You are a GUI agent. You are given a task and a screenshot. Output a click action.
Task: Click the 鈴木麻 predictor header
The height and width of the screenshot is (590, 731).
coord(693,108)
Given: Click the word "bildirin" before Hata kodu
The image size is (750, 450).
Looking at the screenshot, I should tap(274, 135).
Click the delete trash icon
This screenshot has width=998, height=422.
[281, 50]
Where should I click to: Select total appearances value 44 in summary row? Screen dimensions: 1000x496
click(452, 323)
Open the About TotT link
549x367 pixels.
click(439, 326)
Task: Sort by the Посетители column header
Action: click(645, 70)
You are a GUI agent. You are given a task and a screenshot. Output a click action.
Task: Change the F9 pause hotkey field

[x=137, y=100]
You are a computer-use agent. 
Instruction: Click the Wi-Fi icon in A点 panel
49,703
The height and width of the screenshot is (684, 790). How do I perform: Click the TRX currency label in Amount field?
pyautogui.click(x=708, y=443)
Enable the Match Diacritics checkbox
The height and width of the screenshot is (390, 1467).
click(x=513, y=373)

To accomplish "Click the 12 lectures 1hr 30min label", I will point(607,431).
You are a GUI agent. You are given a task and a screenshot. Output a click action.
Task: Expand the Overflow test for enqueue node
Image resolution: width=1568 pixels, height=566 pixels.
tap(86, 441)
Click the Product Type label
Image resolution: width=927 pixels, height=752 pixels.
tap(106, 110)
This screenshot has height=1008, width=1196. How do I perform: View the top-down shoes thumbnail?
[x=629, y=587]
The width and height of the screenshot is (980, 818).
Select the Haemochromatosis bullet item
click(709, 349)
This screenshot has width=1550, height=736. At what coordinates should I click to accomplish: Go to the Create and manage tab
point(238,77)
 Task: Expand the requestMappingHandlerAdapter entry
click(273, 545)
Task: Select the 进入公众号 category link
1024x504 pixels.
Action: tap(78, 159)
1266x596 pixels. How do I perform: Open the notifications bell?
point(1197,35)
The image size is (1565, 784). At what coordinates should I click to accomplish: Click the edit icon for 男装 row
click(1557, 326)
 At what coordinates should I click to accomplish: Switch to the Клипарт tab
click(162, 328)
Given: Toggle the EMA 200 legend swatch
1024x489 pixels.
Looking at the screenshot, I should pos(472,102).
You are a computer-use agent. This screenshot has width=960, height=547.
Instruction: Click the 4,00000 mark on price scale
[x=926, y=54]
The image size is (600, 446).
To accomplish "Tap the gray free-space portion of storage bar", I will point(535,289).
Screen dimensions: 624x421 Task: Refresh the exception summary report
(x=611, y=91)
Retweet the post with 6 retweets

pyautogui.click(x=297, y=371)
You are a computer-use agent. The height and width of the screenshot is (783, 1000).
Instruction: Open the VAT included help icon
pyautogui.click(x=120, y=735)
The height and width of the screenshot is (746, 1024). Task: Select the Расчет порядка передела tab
________________
> ABOUT THIS TASK: The answer must be an exact transcription of every record above.

> ANSWER TO THE PROBLEM:
You are a GUI agent. You are given a task and a screenshot. Output a click action.
Task: Click the 鈴木麻 predictor header
The height and width of the screenshot is (590, 731).
coord(693,108)
Given: Click the word "bildirin" before Hata kodu
The image size is (750, 450).
Looking at the screenshot, I should tap(274, 135).
Click the delete trash icon
This screenshot has width=998, height=422.
[281, 50]
Where should I click to: Select total appearances value 44 in summary row? Screen dimensions: 1000x496
click(452, 323)
Open the About TotT link
549x367 pixels.
click(439, 326)
Task: Sort by the Посетители column header
Action: click(645, 70)
You are a GUI agent. You are given a task and a screenshot. Output a click action.
Task: Change the F9 pause hotkey field

[x=137, y=100]
You are a computer-use agent. 
Instruction: Click the Wi-Fi icon in A点 panel
49,703
The height and width of the screenshot is (684, 790). How do I perform: Click the TRX currency label in Amount field?
pyautogui.click(x=708, y=443)
Enable the Match Diacritics checkbox
The height and width of the screenshot is (390, 1467).
click(x=513, y=373)

To accomplish "Click the 12 lectures 1hr 30min label", I will point(607,431).
You are a GUI agent. You are given a task and a screenshot. Output a click action.
Task: Expand the Overflow test for enqueue node
Image resolution: width=1568 pixels, height=566 pixels.
tap(86, 441)
Click the Product Type label
Image resolution: width=927 pixels, height=752 pixels.
tap(106, 110)
This screenshot has height=1008, width=1196. How do I perform: View the top-down shoes thumbnail?
[x=629, y=587]
The width and height of the screenshot is (980, 818).
Select the Haemochromatosis bullet item
click(709, 349)
This screenshot has width=1550, height=736. At what coordinates should I click to accomplish: Go to the Create and manage tab
point(238,77)
 Task: Expand the requestMappingHandlerAdapter entry
click(273, 545)
Task: Select the 进入公众号 category link
1024x504 pixels.
Action: tap(78, 159)
1266x596 pixels. How do I perform: Open the notifications bell?
point(1197,35)
The image size is (1565, 784). At what coordinates should I click to accomplish: Click the edit icon for 男装 row
click(1557, 326)
 At what coordinates should I click to accomplish: Switch to the Клипарт tab
click(162, 328)
Given: Toggle the EMA 200 legend swatch
1024x489 pixels.
Looking at the screenshot, I should pos(472,102).
You are a computer-use agent. This screenshot has width=960, height=547.
Instruction: Click the 4,00000 mark on price scale
[x=926, y=54]
The image size is (600, 446).
To accomplish "Tap the gray free-space portion of storage bar", I will point(535,289).
Screen dimensions: 624x421 Task: Refresh the exception summary report
(x=611, y=91)
Retweet the post with 6 retweets

pyautogui.click(x=297, y=371)
You are a computer-use agent. The height and width of the screenshot is (783, 1000).
Instruction: Open the VAT included help icon
pyautogui.click(x=120, y=735)
The height and width of the screenshot is (746, 1024). Task: Select the Расчет порядка передела tab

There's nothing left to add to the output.